Birders can rejoice as a study recently published out of the University of Ottawa found bird feeders are not making black-capped chickadees lazier.
The animal cognition study, by researchers Megan Thompson, a master’s student in biology, and Julie Morand-Ferron, her supervisor, provided a rare look into the memories of the birds.
“There has not been that many studies on how animals learn and memorize things,” Morand-Ferron said.
Morand-Ferron said the black-capped chickadees have a system called caching, where they hoard food and burrow it in hundreds of different locations — meaning they need a spatial memory.
This provided the basis of the study, looking to see how well urban birds — who have a much larger access to bird feeders — compare to rural birds. The study took 100 chickadees from the region and placed them through spatial memory tests before returning them to their habitat.
The tests included studying how the birds found food at one of the 60 caching sites on artificial trees. The birds would then leave the room and all the sites were hidden by a small cotton ball. The birds would then return 30 minutes later and needed to remember where the food was — each time they pulled out a cotton ball in the wrong place, it was considered a spatial memory “error.” Morand-Ferron said the study only looked at the birds’ short-term memory.
Morand-Ferron and Thompson said that before the study, they predicted urban birds would fare worse than their rural counterparts as the larger access to bird feeders would make them lazier at remembering where they stored their food. However, the results found there was no difference in memory between rural and urban birds.
“There doesn’t seem to be that laziness that we were predicting with the city birds caching less,” she said. “There’s no significant difference between the urban and the rural birds and how much they cache or on their performance on the spatial and memory tests.”
Morand-Ferron said the results could be a win for bird-feeder enthusiasts as it found black-capped chickadees may not be entirely dependent on humans and their feeders.
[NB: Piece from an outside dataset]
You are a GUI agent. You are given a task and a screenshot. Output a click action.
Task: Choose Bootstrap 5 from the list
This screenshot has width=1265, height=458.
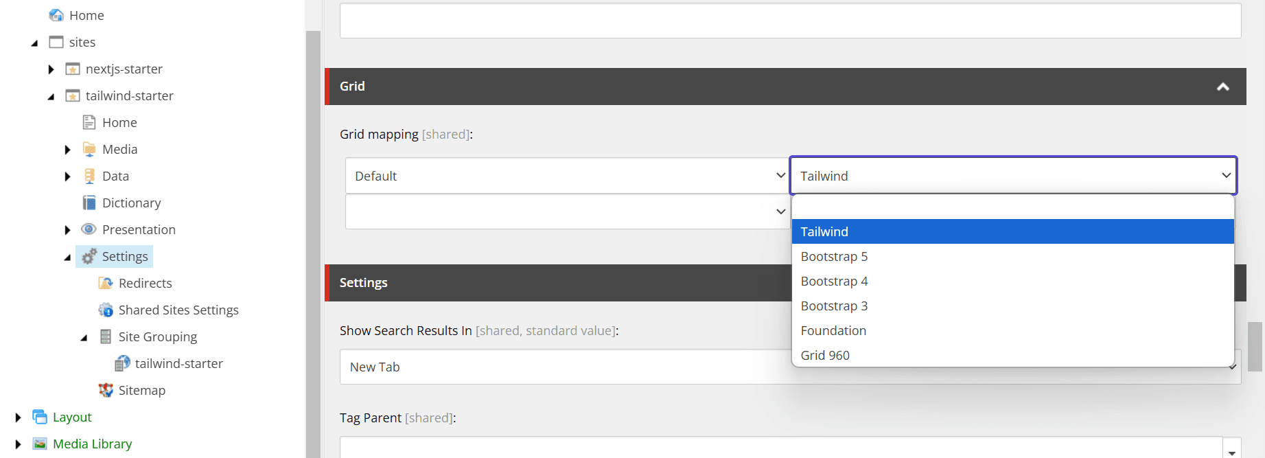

Bob Volks, owner of Gilligallou Bird Inc., a bird-feeder store in Almonte, said he is happy to hear that his service is not having a harmful effect on the birds he feeds.
“As this study has proven, there isn’t a dependency — birds are just driven as hunters and gatherers,” he said.
Volks said bird feeders provide a tremendous service as they allow people to connect with nature.
“Birding is a soulful act because we are interacting with nature,” he said. “A lot of times people get detached from nature.”
Thompson said in an email that despite the results this is only a study of black-capped chickadees in the Ottawa region and a lot more research needs to be done.
“Bird feeding activities still affect other aspects of chickadee ecology, such as their physiology or responses to novelty. Bird feeding may also affect other birds differently and may promote dependency in other species, but more research will be needed to explore this possibility,” she wrote.